The Platform Federation

Gilad Abiri
Sebastián Guidi
26 YALE J.L. & TECH. 240
We are witnessing the birth of a Platform Federation. Global platforms wield growing power over our public sphere–and yet our politics and public debates remain stubbornly state-based. In the platform age, speech can transcend international boundaries, but the repercussions of speech are mainly felt within our own domiciles, municipalities, and national territories. This mismatch puts countries in a difficult place, in which they must negotiate the tension between steering the public sphere to protect local speech norms and values and the immense benefits of free transboundary communication. This Article explores the outcome of this balancing act—what we call platform federalism: where it comes from, how it is unfolding, and how to make it better.
 
The rise of global digital platforms brought up a crisis that has not yet been fully diagnosed. Until their appearance, the public sphere was disciplined by gatekeepers such as traditional mass media and other civil society institutions. They acted to enforce a common set of norms over public discourse. These gatekeepers fulfilled crucial social functions. They enacted and enforced the fundamental social norms that made public communication possible, while at the same time avoiding direct state intervention in public discourse. Through social media, people are now able to bypass these institutions and reach mass audiences directly—what we call the “bypass effect.”
 
Countries are reacting to the consequences of the bypass effect by enforcing local social norms directly. Autocracies might enjoy the dubious luxury of shutting down Internet borders completely. This option, however, is not available for democracies, nor is it desirable.
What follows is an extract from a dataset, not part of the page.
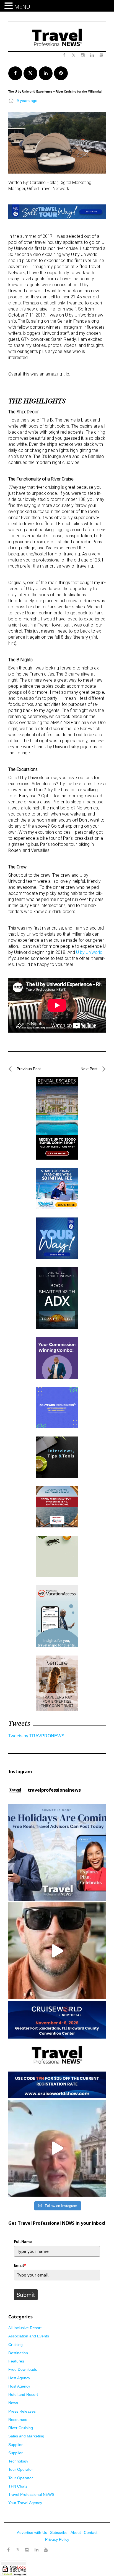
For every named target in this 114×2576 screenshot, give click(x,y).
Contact (90, 2532)
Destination (18, 2353)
Democracies have embraced softer forms of regulation, which we call “state federalism.” As civil-society gatekeepers are bypassed, states take the mission of curating the public sphere onto themselves: they forcefully impose their own civility norms on platforms’ users (like Germany) or directly forbid fake news on them (like France). State federalism might work in restoring the public sphere’s civility, but it risks unduly imposing the state’s (as opposed to the community’s) values upon the population. State federalism, in other words, can quickly become incompatible with liberalism.
 
We propose a new set of policy tools to maintain domestic civility in the public sphere while keeping state power at bay: civil society federalism. In civil society federalism, the state does not police the public sphere by itself, but rather requires platforms to invite civil society back into their gatekeeping role. These policies ask civil-society organizations to shape the norms that constitute public discourse; as in the past, they are the ones to exclude hate speech, profanity, or misinformation from the public sphere. By bringing civil society back, states can ensure the civility of the public sphere without exerting undue power over it.